#### Text passage
Friday, May 23, 2014

Science? Not even if you insist.



I have decided to completely abandon the whole "pregnant archaeology adventures" shtick.  Mainly due to the fact that this winter sucked horribly, and by the time field work came around again I was beyond wanting to challenge anyone who said I couldn't do field work during pregnancy.  Cuz now, nope, just no.  I don't want to.  I don't even want to sit in the lab and use the hole punch to put holes in all the artifact bags. Laziness level = 1,000% and rising, and I am perfectly okay with that.  I still go to the gym and workout twice a week, do prenatal yoga, clean the house, and walk the dogs.  Take that "Don't Do Anything During Pregnancy" people!  I am particularly fond of doing deadli...I mean squats, and the leg press at the gym (because really, imagine it.  Imagine how far back I have to be in that machine to get my knees around my belly.  Epic.).  

Anywho, back to archaeology.  I've been wanting to write about this for quite some time, but every time I started typing, I'd get off track and ramble about nothing.  But not this time.  Here goes:

Archaeology is, like, so not a real science. (please read that with your best California Valley girl accent).

There, I said it.  

There's this whole history, that is quite boring, behind archaeologists striving to get the field of archaeology to be accepted as a "for real" science.  Here's the not-sourced-but-from-memory super-simplified history that may or may not leave out large chunks of time periods regarding archaeology in North America:

This is straight out of a primitive "folk art" book.  I wonder if it is even 
authentic...whatever culture it belongs to.

#### The task
Give a two-sentence summary of the blog post about pregnancy and archaeology.

#### Excerpted records
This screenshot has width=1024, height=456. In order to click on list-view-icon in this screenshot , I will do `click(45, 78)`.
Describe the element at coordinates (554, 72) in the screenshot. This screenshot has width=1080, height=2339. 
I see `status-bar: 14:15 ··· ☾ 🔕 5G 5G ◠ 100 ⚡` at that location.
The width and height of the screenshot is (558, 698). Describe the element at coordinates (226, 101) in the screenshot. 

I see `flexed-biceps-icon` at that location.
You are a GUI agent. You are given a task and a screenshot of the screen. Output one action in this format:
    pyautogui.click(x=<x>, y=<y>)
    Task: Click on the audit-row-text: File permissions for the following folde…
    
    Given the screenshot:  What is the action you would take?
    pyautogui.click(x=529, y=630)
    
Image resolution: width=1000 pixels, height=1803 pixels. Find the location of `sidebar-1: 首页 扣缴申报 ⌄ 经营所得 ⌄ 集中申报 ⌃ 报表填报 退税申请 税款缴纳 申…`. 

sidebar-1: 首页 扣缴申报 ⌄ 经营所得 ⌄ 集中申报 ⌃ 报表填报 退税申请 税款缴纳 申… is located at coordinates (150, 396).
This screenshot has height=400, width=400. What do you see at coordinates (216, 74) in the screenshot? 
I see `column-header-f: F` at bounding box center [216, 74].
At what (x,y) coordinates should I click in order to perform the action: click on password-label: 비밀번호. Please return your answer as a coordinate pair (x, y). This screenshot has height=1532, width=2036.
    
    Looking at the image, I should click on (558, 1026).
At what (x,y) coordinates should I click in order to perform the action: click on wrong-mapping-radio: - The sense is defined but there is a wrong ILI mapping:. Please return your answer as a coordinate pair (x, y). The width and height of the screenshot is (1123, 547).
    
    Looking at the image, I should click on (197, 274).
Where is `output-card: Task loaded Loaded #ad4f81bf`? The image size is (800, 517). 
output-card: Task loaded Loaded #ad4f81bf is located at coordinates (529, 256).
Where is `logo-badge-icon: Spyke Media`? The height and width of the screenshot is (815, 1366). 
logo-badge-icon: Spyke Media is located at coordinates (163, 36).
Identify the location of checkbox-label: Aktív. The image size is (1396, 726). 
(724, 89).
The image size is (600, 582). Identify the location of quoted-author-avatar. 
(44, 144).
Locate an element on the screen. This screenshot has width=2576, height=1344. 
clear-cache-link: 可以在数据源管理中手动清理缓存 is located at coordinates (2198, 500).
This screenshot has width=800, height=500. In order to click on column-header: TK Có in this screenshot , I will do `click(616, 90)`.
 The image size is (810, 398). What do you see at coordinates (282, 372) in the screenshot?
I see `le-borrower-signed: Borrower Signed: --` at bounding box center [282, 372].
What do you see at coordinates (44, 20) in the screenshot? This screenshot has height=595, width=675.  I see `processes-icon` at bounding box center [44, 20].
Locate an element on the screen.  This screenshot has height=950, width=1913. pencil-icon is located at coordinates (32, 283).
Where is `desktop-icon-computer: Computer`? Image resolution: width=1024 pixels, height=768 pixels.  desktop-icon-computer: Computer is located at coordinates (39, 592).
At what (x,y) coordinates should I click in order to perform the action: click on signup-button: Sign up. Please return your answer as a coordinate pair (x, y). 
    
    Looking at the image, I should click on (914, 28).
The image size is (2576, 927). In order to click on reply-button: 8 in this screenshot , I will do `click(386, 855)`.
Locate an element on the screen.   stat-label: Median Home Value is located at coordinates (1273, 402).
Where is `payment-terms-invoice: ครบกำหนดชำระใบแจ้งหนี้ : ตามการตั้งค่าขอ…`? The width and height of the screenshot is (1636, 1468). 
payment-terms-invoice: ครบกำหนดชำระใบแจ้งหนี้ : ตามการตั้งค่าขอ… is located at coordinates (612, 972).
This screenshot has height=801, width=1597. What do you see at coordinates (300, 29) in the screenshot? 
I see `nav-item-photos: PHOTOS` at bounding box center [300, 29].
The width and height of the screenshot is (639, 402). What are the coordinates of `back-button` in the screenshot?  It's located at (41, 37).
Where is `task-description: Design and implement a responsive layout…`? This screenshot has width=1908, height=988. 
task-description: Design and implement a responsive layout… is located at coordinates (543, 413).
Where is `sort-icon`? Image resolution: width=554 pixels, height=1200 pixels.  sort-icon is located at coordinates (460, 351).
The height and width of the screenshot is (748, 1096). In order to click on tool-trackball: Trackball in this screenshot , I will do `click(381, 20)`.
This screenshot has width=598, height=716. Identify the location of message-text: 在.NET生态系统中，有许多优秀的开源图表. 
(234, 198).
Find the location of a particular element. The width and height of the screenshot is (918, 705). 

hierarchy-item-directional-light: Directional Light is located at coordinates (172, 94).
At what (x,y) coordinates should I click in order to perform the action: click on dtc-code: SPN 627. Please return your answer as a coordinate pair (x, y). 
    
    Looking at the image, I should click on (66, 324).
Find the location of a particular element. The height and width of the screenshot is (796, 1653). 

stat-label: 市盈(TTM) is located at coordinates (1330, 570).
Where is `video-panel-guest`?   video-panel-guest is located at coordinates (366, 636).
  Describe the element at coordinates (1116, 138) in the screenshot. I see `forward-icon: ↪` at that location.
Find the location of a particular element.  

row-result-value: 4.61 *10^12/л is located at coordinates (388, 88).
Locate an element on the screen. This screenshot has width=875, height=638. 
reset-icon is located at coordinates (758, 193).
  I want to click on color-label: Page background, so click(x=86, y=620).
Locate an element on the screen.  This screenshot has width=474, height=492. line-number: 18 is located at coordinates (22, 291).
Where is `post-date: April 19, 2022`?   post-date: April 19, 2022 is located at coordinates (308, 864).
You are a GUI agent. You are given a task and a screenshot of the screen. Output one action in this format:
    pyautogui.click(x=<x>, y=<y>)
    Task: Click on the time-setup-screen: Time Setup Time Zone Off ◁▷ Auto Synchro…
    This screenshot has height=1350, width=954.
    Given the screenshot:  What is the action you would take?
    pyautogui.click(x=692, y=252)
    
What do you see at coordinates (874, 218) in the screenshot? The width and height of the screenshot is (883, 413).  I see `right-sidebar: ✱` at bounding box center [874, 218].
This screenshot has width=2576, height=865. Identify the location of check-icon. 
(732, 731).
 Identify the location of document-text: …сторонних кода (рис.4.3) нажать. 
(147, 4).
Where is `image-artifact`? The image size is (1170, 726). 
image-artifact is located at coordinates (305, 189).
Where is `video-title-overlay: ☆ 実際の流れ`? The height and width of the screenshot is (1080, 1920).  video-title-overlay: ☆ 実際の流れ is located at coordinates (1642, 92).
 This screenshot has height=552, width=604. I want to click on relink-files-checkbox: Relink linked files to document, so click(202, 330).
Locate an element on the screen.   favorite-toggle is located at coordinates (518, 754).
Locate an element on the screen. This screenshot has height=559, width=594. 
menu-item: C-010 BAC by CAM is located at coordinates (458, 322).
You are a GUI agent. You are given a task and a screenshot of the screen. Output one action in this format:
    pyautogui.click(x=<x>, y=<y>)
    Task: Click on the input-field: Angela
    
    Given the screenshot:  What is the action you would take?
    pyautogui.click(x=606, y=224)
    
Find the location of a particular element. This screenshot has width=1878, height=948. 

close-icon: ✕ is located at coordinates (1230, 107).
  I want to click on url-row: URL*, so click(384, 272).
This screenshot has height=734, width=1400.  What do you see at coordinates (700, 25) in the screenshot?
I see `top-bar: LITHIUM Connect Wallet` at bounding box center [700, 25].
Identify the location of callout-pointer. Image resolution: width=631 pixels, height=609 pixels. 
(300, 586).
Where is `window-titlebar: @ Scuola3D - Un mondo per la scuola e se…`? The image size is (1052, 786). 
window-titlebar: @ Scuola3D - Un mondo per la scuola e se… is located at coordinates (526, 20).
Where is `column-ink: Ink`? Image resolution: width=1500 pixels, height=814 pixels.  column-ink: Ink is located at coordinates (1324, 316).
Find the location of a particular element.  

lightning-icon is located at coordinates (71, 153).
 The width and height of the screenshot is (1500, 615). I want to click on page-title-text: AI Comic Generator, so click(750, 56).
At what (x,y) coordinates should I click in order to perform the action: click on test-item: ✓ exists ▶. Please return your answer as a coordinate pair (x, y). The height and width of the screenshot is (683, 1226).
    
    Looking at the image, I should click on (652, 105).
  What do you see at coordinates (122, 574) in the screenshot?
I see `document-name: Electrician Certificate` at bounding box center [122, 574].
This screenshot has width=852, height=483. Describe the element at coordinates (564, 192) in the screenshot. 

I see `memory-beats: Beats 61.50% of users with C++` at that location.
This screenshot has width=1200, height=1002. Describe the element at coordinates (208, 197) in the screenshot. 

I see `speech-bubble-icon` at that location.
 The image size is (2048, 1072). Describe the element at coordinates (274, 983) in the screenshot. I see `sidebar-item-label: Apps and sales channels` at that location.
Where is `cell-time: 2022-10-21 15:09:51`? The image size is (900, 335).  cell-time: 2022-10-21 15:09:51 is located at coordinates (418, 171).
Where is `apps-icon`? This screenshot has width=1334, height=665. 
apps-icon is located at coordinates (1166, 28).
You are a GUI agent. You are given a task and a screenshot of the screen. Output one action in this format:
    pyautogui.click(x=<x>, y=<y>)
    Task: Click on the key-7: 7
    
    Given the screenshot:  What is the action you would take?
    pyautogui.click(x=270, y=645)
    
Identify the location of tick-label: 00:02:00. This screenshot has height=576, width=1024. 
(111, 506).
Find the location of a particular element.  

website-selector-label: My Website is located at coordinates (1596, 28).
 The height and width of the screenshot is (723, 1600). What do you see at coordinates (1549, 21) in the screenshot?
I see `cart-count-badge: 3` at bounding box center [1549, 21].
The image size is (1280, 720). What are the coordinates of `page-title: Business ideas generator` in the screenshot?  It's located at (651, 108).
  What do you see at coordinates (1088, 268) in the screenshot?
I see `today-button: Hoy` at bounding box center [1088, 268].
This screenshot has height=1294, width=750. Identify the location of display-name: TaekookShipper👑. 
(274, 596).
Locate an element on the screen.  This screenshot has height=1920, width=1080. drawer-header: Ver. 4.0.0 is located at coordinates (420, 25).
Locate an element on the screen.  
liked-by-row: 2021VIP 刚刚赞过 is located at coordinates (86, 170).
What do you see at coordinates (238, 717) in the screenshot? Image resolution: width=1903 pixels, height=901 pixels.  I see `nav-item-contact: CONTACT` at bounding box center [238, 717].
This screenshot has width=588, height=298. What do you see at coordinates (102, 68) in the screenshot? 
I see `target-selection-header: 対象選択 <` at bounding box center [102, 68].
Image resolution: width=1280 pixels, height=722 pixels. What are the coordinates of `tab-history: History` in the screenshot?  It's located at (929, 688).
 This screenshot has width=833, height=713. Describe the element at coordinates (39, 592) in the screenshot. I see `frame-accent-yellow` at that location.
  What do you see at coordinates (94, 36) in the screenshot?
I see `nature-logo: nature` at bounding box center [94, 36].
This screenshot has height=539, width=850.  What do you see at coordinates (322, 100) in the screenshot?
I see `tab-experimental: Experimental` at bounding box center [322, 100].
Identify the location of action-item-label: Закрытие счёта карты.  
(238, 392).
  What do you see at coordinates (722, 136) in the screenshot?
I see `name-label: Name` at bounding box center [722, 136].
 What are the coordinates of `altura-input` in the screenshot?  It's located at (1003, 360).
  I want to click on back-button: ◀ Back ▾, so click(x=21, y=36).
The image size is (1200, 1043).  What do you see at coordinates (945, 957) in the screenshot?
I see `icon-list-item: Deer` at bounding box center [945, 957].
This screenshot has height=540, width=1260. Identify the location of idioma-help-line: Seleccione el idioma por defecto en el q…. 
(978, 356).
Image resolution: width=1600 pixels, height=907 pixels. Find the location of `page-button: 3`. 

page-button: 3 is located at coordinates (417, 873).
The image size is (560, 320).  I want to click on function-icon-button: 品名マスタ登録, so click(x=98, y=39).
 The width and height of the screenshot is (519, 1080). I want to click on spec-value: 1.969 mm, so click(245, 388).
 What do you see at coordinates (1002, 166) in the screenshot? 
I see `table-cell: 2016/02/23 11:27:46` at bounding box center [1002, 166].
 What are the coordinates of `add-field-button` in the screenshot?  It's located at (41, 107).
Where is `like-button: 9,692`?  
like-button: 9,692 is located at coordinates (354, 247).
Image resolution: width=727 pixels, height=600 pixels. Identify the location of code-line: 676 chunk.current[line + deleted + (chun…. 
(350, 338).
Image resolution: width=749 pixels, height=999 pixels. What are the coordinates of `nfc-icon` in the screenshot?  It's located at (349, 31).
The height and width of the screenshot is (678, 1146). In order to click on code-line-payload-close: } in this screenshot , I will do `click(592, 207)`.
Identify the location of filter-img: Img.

#### Task output
The writer has given up on doing archaeology field work during pregnancy after a bad winter, while still working out at the gym, doing prenatal yoga, cleaning the house, and walking the dogs. Turning back to archaeology, the writer declares that it is not a real science and starts a simplified, from-memory history of archaeologists trying to get the field accepted as a science.